In the "Who Cares" department

Even Russia has nerds.  Seems that one of them may have solved some 100 year old math problem.  I guess the world may find out, any day now, just where the train leaving Chicago (traveling at 100mph) met up with the train leaving Boston (traveling at 75mph).

Hmmm.  Net Enigma wonders if the guy that can figure out "modulo diffeomorphism" can also unlock another true mystery of the world;  Women.

1-6-2004

Net Enigma. Don't tell me my business Devil Woman!

Drum roll, please.....And the big announcement for today?  Today I officially announce:

The 128 Hottest Chicks We Didn't Think Of....the first time.

Starting at the end of March 2004 we'll be holding the sequel to 2003's popular "The 128 Hottest Chicks We Could Think Of...at the time" game.  We'll pit a bunch of hot chicks against each other in a single elimination bracket where YOU the reader will get to vote.
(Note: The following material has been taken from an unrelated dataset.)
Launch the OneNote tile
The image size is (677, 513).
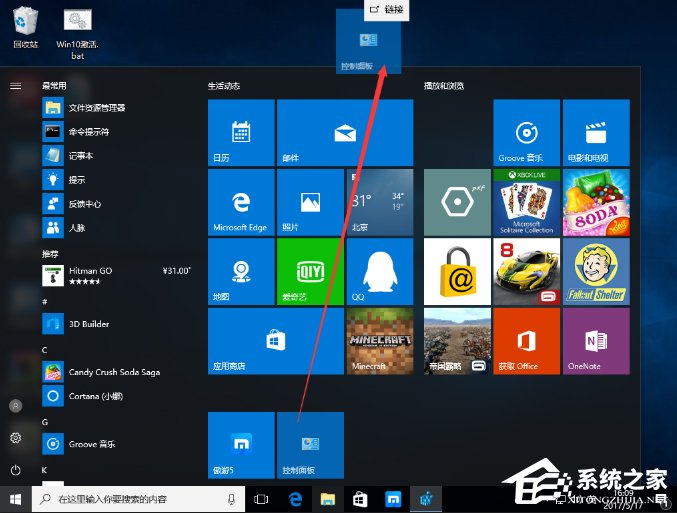point(596,341)
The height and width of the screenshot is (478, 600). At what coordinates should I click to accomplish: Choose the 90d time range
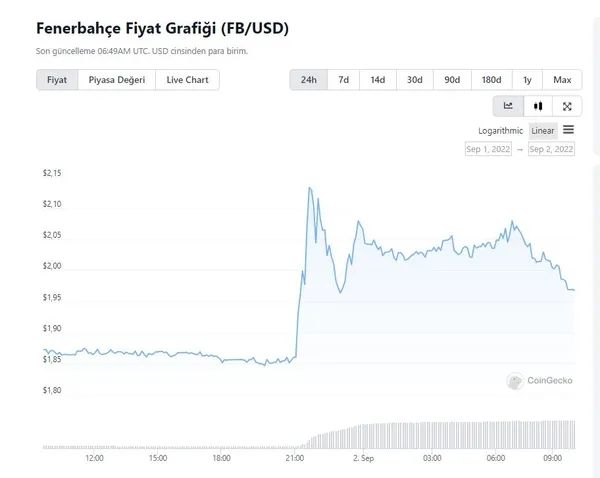[452, 80]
If you played along with us last time I hope you come back again...and if you didn't play along, then WTF is wrong with you?  I mean, HOT BROADS!

So, finish up your football pools, pick your NCAA basketball brackets for March but then stop back here for Round 1 of "The 128 Hottest Chicks We Didn't Think Of...the first time."  And tell your friends!

Publicity Stunt

Speaking of hot chicks, Britney Spears pulled an interesting publicity stunt this past weekend.  Marriage?  Bogus or not, how would you like to be the guy heading back to college in a couple weeks, hitting up a party and, when someone asks "what did you do over winter break?" saying "I married Britney Spears!"

I hope he at least got a little nookie out of the deal cause otherwise, the guy would deserve a good ass kicking!

1-5-2004

Net Enigma. Does the FBI have any suspects?

It's the new year...and how did I start it out?  How about with reinstalling my entire computer to get rid of a new virus?  Blah.  

Anyway, HAPPY FUCKING NEW YEAR!

I was going to do some sort of rundown of the year 2003 but when my PC fucked up I bagged it.  BUT, stop back tomorrow (Tuesday) for a very important announcement.